AIM OF THE EXERCISE: Would you pull out every line of the material that contains the string "computer"?

*-*-*

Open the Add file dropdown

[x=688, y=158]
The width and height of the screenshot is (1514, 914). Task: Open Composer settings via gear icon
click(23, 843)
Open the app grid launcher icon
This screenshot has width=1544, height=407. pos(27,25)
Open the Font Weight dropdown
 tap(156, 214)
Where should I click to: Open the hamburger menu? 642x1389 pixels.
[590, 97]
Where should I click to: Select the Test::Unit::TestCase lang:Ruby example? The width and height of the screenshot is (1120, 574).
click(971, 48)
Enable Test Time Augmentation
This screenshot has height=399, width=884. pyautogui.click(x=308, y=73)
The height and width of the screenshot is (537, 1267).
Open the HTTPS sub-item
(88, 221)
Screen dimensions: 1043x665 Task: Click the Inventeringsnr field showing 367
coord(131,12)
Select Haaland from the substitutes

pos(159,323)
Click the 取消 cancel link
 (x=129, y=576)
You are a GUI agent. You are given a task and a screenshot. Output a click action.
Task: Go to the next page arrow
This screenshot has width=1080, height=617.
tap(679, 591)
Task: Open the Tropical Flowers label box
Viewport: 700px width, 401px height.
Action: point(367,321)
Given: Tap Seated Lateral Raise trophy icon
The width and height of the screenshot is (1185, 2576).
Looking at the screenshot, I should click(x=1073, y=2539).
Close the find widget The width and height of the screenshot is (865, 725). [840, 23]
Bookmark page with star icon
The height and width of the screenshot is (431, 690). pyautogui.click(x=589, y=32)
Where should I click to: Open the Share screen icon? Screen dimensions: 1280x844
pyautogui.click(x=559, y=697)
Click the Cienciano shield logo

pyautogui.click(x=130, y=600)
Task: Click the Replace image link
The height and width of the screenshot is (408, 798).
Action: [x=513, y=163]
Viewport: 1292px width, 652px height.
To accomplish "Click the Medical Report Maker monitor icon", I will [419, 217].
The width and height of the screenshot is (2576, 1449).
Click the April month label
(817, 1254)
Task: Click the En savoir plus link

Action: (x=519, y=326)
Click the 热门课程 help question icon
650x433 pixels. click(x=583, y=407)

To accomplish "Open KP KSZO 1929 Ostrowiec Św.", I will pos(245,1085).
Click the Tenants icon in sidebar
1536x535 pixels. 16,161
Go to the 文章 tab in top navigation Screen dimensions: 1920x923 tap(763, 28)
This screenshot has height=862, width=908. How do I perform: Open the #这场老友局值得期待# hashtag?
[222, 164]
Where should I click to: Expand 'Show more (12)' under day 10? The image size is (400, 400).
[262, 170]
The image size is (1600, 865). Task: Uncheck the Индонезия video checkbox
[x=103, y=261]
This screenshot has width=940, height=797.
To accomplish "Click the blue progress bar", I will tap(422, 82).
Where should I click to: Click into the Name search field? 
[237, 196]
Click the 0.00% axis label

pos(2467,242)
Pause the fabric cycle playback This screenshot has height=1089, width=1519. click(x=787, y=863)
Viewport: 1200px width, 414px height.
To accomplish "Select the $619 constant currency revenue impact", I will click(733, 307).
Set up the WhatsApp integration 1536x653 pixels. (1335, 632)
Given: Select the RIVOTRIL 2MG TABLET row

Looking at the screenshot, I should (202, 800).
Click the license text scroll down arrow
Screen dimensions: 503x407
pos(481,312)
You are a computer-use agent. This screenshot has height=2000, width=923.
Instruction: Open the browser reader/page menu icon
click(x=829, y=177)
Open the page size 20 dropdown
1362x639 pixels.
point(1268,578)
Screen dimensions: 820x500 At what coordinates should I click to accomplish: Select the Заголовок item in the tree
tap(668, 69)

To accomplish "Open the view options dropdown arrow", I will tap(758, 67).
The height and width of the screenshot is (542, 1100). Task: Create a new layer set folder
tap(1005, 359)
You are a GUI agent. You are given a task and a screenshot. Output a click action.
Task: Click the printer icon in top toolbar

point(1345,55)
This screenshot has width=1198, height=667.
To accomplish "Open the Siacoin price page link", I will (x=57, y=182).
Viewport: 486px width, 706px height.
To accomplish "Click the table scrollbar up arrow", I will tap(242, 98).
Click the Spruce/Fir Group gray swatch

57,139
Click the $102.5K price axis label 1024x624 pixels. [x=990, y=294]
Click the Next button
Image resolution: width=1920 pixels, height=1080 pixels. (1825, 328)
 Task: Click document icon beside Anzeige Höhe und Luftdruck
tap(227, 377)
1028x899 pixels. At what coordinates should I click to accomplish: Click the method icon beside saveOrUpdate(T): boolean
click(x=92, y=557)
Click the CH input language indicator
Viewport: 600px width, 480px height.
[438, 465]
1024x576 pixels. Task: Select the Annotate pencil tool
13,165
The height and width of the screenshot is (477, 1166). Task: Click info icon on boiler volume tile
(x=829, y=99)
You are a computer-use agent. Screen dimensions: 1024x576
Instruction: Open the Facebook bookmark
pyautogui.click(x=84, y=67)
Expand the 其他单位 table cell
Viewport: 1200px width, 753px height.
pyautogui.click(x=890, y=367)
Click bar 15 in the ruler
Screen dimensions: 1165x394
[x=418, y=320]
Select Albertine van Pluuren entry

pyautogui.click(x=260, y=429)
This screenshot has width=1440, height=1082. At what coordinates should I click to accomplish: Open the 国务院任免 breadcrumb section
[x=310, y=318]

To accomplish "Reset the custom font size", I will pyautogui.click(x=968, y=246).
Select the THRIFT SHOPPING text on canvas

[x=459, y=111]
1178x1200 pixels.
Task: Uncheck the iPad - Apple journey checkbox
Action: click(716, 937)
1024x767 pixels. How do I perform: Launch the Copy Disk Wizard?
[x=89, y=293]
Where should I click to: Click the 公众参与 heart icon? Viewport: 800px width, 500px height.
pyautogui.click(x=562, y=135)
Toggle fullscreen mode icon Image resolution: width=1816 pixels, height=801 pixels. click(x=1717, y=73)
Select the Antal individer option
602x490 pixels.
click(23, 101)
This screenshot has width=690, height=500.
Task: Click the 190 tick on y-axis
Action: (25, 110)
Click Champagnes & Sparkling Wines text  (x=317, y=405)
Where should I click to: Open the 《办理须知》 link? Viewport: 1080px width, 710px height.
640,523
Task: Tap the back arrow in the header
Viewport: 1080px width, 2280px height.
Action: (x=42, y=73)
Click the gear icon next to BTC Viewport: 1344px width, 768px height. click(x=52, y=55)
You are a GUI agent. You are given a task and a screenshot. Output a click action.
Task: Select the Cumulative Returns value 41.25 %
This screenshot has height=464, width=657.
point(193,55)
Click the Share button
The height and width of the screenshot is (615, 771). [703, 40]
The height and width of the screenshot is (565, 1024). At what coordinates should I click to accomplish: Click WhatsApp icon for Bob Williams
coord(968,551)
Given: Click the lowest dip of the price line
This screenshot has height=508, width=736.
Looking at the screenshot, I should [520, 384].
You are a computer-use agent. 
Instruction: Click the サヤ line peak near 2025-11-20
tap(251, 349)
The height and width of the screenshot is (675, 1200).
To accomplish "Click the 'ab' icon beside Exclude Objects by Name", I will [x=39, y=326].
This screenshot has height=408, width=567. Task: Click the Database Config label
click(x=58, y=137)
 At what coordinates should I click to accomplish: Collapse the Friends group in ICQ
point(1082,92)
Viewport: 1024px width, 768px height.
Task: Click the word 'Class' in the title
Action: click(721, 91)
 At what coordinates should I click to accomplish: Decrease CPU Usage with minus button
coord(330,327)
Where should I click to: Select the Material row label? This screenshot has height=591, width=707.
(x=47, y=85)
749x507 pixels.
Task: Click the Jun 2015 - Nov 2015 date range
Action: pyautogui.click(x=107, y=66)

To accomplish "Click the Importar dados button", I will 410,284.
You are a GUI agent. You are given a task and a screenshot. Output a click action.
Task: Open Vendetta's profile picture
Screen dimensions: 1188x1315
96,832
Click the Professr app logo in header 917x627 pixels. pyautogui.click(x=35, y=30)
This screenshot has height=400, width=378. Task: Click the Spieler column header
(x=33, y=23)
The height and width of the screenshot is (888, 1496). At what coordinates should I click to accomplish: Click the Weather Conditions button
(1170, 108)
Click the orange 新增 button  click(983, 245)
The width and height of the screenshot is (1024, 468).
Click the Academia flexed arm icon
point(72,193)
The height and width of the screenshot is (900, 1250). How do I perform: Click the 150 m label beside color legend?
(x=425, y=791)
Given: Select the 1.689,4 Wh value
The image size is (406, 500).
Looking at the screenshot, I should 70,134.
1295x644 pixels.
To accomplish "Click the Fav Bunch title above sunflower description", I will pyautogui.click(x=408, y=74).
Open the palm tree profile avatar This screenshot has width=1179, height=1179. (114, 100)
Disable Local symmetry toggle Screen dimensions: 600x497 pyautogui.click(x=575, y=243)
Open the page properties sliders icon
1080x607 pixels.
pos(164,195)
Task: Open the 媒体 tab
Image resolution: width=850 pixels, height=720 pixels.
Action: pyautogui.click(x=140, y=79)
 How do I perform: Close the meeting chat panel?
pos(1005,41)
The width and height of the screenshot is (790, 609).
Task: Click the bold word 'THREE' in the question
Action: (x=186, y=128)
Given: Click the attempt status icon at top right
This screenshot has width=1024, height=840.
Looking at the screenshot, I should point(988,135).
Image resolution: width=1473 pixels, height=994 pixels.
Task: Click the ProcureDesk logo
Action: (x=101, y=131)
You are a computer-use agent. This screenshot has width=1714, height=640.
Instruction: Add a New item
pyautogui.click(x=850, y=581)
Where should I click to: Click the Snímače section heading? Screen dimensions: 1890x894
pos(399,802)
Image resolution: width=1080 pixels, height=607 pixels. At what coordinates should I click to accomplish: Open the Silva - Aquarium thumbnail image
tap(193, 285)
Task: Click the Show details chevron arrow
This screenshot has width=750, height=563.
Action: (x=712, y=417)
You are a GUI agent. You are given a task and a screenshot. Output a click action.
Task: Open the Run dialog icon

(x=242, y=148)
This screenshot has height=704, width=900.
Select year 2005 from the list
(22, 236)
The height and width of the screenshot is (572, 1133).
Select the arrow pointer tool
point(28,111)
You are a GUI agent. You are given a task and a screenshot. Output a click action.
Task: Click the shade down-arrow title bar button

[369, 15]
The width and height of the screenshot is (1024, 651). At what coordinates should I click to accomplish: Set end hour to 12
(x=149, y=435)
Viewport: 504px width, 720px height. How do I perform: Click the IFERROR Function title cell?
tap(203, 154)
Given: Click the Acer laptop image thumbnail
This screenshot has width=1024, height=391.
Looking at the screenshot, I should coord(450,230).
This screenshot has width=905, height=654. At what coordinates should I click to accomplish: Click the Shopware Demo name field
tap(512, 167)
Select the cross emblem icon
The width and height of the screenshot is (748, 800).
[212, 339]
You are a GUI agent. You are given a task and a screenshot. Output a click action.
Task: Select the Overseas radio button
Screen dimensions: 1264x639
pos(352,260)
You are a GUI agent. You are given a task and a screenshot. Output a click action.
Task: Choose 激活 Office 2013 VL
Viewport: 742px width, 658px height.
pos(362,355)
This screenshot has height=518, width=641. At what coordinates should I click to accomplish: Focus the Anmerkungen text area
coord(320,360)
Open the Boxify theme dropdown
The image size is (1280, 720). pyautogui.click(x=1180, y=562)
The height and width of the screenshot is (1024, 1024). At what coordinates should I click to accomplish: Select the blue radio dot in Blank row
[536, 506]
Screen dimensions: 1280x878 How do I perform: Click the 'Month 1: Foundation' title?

*-*-*

SOLVED PROBLEM:
You are a computer-use agent. This screenshot has height=2000, width=923.
You are a computer-use agent. Screen dimensions: 1024x576
You are a computer-use agent. 
You are a computer-use agent. This screenshot has width=1714, height=640.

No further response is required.